Data to process:
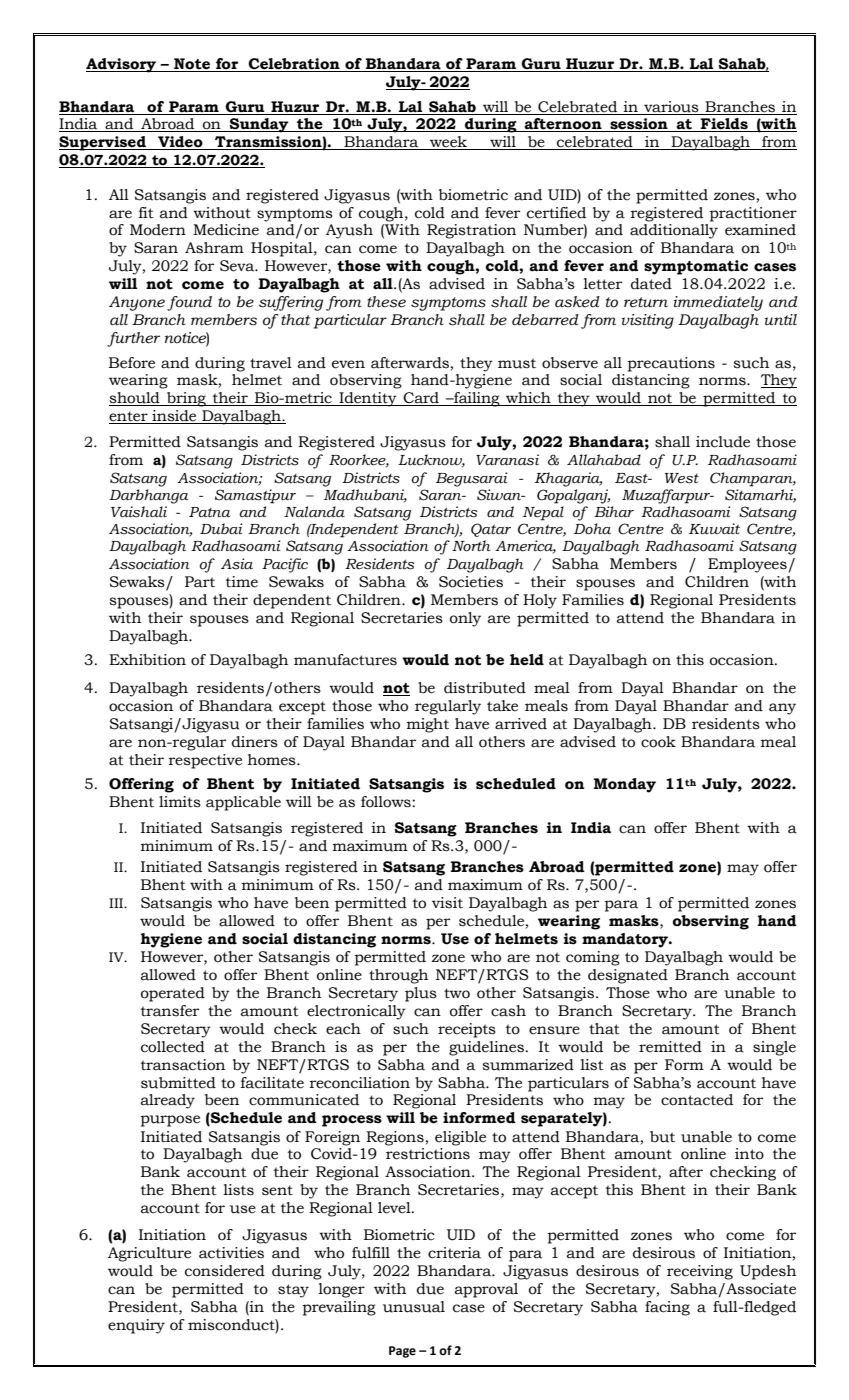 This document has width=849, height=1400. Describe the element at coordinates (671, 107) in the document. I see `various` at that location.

--

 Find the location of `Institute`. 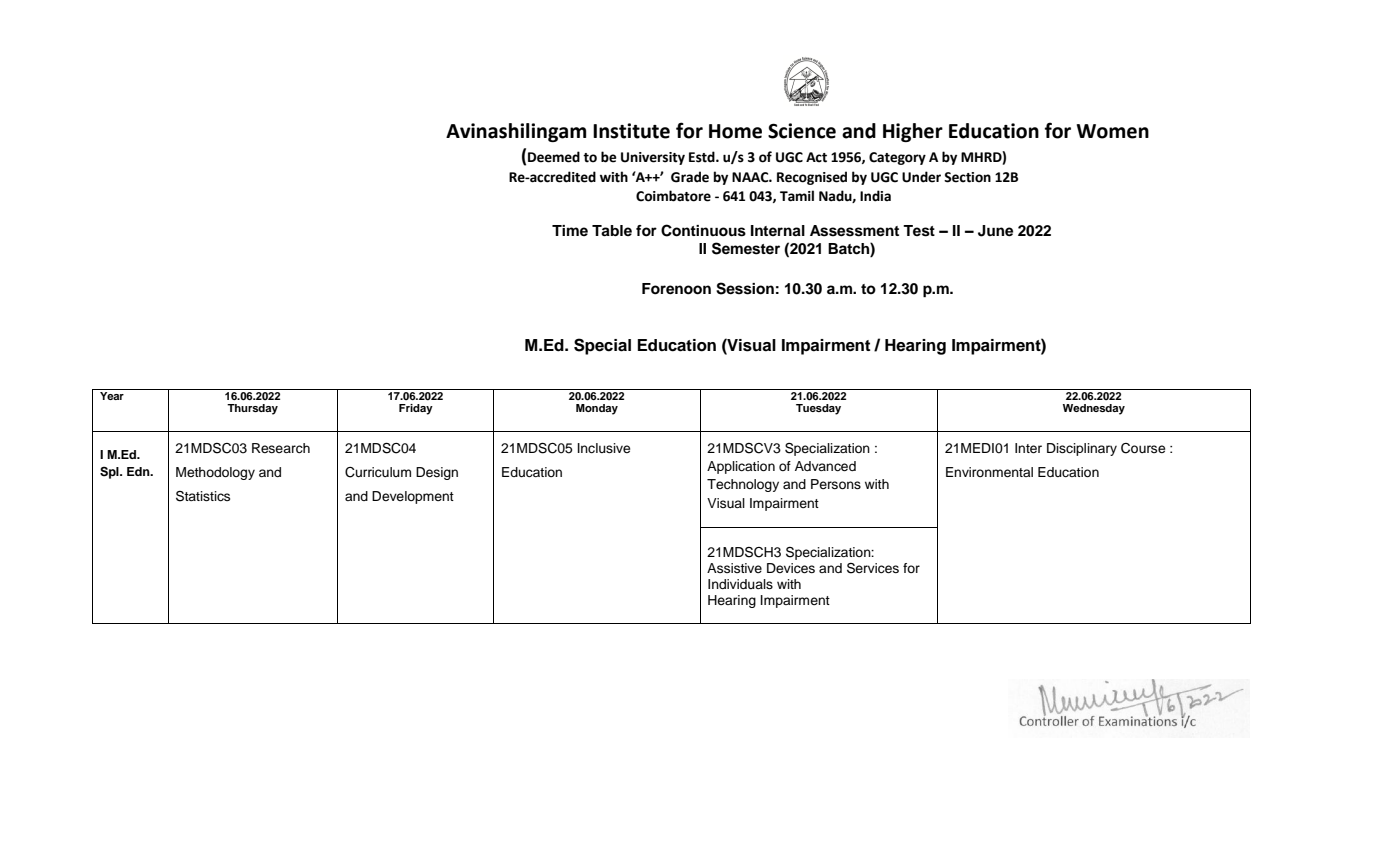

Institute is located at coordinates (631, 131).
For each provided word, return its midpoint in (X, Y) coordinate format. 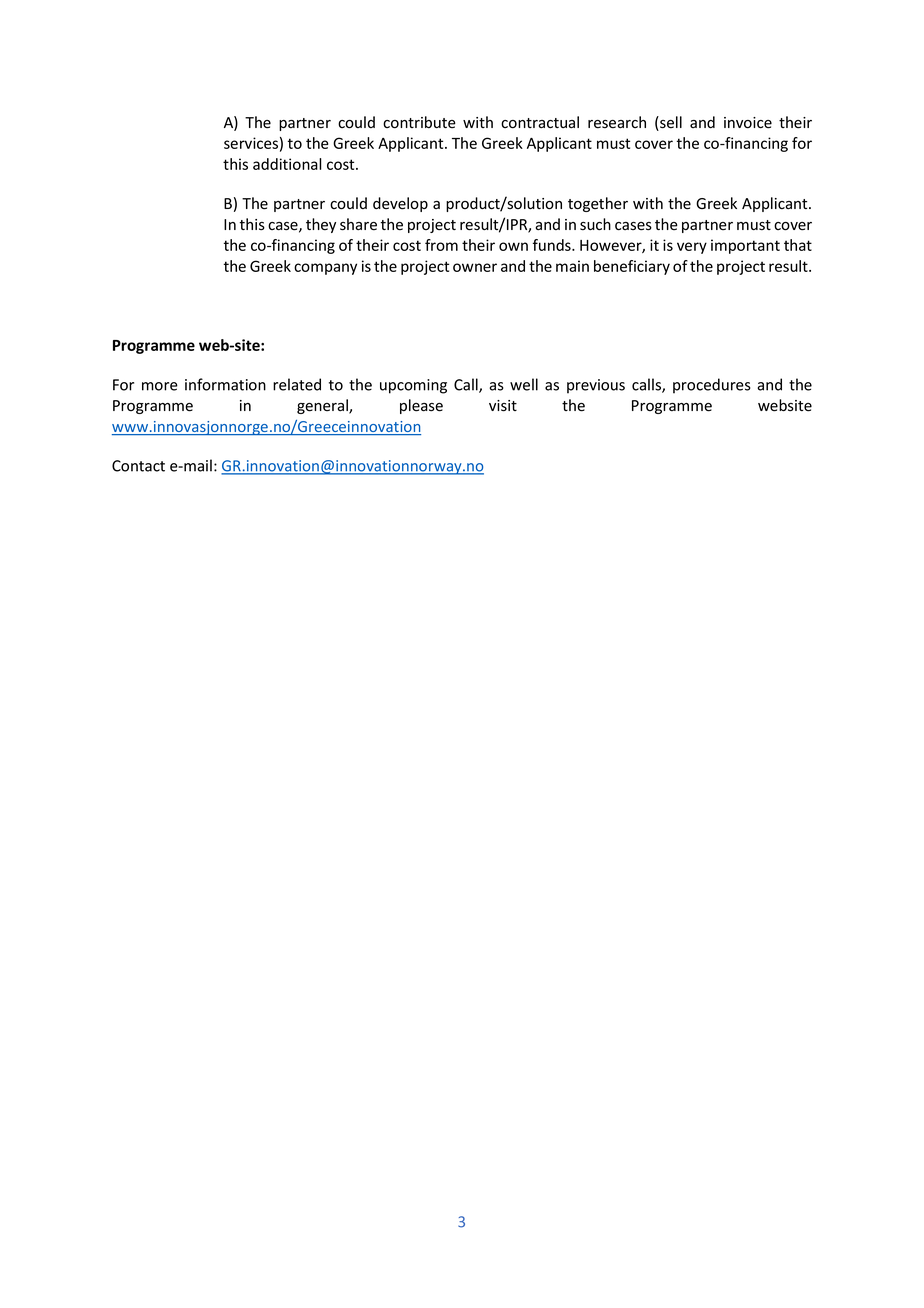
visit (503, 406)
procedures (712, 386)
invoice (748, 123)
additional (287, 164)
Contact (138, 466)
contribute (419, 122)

Written problem: In the stretch from the line containing "procedures (712, 386)" through the line containing "contribute (419, 122)", replace "invoice" with "receipt". Return only those lines, leaving everything else unchanged.

Exercise answer:
procedures (712, 386)
receipt (748, 123)
additional (287, 164)
Contact (138, 466)
contribute (419, 122)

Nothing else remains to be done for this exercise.